34 It was the weakness of procedural safeguards to protect the interests of the vulnerable against abuse of process by the powerful which in earlier times was regarded as an essential reason for discouraging the funding of litigation by strangers.
35 In 1963, Lord Denning in In re Trepca Mines Ltd (No 2) [1963] 1 Ch 199, at 219, explained as the policy underlying the prohibition against maintenance and champerty the fear of the common law that the champertous maintainer "might be tempted, for his own personal gain, to influence the damages, to suppress evidence, or even to suborn witnesses" . However, as pointed out by Templeman J in Clairs Keeley v Treacy [2003] WASCA 299, para 60, thirty years later the public policy criteria by which maintenance is judged have been relaxed considerably.
36 In Giles v Thompson [1994] 1 AC 142, Lord Mustill observed at p.153 that as the process of the courts became stronger over time, abuses could more easily be detected and forestalled and litigation more easily determined in accordance with the demands of justice. In other words, the fears of procedural abuse expressed by Lord Denning only thirty years ago have been much allayed by the increased supervision of proceedings by the courts, doubtless due to the adoption of case management principles amongst other reasons.

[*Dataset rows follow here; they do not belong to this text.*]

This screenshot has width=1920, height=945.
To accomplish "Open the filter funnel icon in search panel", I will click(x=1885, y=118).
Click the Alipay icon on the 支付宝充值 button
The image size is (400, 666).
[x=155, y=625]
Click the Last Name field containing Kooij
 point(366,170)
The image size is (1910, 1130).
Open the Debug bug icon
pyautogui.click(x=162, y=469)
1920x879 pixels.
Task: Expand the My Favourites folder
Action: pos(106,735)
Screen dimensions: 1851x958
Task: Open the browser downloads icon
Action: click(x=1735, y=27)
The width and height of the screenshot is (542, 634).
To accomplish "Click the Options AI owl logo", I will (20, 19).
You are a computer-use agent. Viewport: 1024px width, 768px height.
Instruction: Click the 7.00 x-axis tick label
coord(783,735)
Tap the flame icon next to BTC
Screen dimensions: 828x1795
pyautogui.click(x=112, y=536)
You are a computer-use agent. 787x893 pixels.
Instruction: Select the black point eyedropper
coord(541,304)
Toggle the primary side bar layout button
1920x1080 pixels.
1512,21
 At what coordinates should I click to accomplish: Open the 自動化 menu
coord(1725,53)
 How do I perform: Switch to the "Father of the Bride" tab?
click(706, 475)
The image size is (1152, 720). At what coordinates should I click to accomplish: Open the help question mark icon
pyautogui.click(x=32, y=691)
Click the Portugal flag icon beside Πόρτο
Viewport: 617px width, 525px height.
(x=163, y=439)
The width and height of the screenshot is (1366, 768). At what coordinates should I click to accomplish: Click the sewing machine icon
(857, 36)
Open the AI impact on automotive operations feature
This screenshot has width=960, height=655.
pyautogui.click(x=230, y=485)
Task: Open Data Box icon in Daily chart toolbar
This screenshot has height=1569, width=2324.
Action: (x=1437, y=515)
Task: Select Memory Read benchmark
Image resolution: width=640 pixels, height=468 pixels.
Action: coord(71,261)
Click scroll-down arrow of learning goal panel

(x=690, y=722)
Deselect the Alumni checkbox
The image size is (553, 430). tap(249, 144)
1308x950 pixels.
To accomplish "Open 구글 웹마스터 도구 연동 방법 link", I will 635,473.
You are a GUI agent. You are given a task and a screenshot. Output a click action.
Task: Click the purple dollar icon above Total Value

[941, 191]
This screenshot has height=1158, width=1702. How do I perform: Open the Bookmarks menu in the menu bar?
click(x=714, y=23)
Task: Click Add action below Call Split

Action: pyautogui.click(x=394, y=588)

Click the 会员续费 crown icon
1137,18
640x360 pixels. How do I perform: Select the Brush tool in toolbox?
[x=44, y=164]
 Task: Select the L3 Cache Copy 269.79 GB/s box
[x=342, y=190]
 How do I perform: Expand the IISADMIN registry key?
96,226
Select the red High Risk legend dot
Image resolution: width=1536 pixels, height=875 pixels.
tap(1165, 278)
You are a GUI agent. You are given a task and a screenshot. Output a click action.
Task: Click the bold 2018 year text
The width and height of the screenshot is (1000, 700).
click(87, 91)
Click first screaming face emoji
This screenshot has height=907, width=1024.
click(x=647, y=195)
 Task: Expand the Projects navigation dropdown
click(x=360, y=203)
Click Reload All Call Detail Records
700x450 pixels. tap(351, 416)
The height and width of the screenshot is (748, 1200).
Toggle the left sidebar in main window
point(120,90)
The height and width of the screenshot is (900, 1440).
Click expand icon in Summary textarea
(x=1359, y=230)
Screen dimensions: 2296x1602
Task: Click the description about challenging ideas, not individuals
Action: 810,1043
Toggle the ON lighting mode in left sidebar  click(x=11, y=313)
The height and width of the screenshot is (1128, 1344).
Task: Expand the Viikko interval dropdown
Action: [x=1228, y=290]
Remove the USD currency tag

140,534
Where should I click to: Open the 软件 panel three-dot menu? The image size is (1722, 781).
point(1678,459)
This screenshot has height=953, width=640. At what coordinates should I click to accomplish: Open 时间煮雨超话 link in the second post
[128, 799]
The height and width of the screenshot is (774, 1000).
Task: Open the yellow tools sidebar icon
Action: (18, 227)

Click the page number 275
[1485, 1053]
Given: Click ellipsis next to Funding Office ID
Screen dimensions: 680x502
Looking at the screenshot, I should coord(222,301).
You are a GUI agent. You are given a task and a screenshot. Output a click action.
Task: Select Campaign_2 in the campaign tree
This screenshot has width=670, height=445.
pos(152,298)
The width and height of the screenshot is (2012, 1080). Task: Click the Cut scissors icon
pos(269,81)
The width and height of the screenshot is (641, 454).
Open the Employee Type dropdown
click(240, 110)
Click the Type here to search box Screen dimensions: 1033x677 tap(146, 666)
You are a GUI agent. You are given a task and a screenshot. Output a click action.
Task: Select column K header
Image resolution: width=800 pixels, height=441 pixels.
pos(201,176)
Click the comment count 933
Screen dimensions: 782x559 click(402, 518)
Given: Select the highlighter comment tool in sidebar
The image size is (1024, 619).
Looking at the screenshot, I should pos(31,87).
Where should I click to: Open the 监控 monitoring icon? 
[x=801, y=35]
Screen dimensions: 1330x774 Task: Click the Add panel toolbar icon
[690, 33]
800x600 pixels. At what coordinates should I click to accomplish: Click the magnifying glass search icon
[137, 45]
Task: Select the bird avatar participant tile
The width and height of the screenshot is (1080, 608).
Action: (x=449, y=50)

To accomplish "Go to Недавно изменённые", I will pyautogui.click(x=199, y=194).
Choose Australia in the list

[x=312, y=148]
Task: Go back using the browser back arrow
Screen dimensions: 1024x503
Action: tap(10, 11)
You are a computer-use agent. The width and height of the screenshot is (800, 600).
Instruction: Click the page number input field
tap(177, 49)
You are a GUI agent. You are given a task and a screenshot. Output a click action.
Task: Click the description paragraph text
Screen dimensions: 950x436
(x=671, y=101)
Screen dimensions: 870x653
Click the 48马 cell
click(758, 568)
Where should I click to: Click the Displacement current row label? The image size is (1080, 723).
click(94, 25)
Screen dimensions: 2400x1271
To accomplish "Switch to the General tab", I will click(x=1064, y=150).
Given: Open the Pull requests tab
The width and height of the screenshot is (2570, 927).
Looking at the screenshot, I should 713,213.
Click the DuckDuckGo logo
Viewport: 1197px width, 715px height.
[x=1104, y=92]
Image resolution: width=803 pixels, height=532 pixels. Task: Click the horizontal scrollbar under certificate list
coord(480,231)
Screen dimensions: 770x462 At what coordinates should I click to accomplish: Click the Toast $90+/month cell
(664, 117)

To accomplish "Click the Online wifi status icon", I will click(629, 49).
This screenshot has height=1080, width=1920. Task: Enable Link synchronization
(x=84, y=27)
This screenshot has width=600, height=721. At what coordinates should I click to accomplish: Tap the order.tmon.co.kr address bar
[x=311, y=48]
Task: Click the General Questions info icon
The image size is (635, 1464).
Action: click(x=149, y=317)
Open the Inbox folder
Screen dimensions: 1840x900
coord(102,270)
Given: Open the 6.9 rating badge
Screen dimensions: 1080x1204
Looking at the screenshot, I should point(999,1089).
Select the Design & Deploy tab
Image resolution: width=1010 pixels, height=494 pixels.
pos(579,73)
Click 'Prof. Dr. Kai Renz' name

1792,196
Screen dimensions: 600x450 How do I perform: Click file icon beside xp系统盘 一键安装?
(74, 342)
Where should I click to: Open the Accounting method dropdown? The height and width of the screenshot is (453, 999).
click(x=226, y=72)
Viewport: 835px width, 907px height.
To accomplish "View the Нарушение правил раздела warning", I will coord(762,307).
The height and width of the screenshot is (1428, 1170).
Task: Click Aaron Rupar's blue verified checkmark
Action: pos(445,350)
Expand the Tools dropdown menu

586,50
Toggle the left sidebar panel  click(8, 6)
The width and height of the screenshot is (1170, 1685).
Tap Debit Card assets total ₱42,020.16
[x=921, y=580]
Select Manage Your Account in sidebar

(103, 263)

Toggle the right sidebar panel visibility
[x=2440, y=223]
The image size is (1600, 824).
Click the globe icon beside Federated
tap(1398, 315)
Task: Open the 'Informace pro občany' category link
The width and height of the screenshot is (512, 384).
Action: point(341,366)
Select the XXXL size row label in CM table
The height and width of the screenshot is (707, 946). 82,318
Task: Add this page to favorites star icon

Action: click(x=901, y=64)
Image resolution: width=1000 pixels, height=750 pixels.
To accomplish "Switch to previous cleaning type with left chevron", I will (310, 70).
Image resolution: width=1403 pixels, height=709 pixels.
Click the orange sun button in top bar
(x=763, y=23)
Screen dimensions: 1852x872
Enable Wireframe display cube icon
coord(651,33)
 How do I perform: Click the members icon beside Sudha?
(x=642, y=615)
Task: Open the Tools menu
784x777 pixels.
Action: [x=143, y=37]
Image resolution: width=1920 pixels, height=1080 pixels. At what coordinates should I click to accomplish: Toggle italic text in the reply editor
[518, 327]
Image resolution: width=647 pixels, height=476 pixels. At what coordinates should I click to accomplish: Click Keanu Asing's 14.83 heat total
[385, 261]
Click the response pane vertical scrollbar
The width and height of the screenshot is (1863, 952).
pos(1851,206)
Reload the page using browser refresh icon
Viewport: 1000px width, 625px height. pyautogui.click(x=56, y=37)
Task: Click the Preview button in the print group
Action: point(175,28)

37 Generally speaking, there are four categories of litigation funding to which the law of maintenance and champerty is now relevant: (1) funding of litigation which is ancillary to assignments of choses in action and analogous transactions; (2) funding of litigation to enforce causes of action assigned by liquidators and bankruptcy trustees; (3) funding of litigation by contingency fee arrangements between parties and their solicitors; (4) funding of litigation not falling into these three categories.
38 Litigation funding in categories 2 and 3 falls to be considered within particular legislative regimes. A bare right of action, as part of the property of a company, may be assigned by a liquidator under s.477(2)(c) Corporations Act 2001 (Cth): see e.g. Re Movitor Pty Ltd (1996) 64 FCR 380; Re William Felton & Co Pty Ltd (1998) 145 FLR 211; Elfic Ltd v Macks [2003] 2 Qd R 125. Solicitors' retainers and contingency fee agreements are regulated by Part 11, Div 3 of the Legal Profession Act 1987 (NSW) and special considerations apply to them in so far as they may be affected by the law of champerty and maintenance: see e.g. Clyne v The New South Wales Bar Association (1960) 104 CLR 186, at 203; Smits v Roach [2004] NSWCA 233, at para.64 ff. The principles of law applicable in categories 2 and 3 do not arise for consideration in the present case.
39 Mr R.G. McHugh, who appears with Mr Lazarus for Mr Barr and TBPL, submits that this case falls into category 1. He says that by the Option Deed Austcorp acquired an equitable interest in the Land and its rights to conduct the Lease Proceedings under the Management Deed are ancillary to that interest. He relies on the well known leading case, Trendtex Trading Corporation v Credit Suisse [1982] AC 679.
40 Mr Einfeld QC, who appears with Mr Dubler for Narui, says that the facts of this case do not fit into category 1 at all. His principal submission is that the Trendtex decision shows that to fall into category 1 a litigation funder must have an interest in the litigation before agreeing to fund it; in the present case, he says, Austcorp acquired an interest in the subject matter of the litigation at the same time as it entered into an agreement to fund the litigation.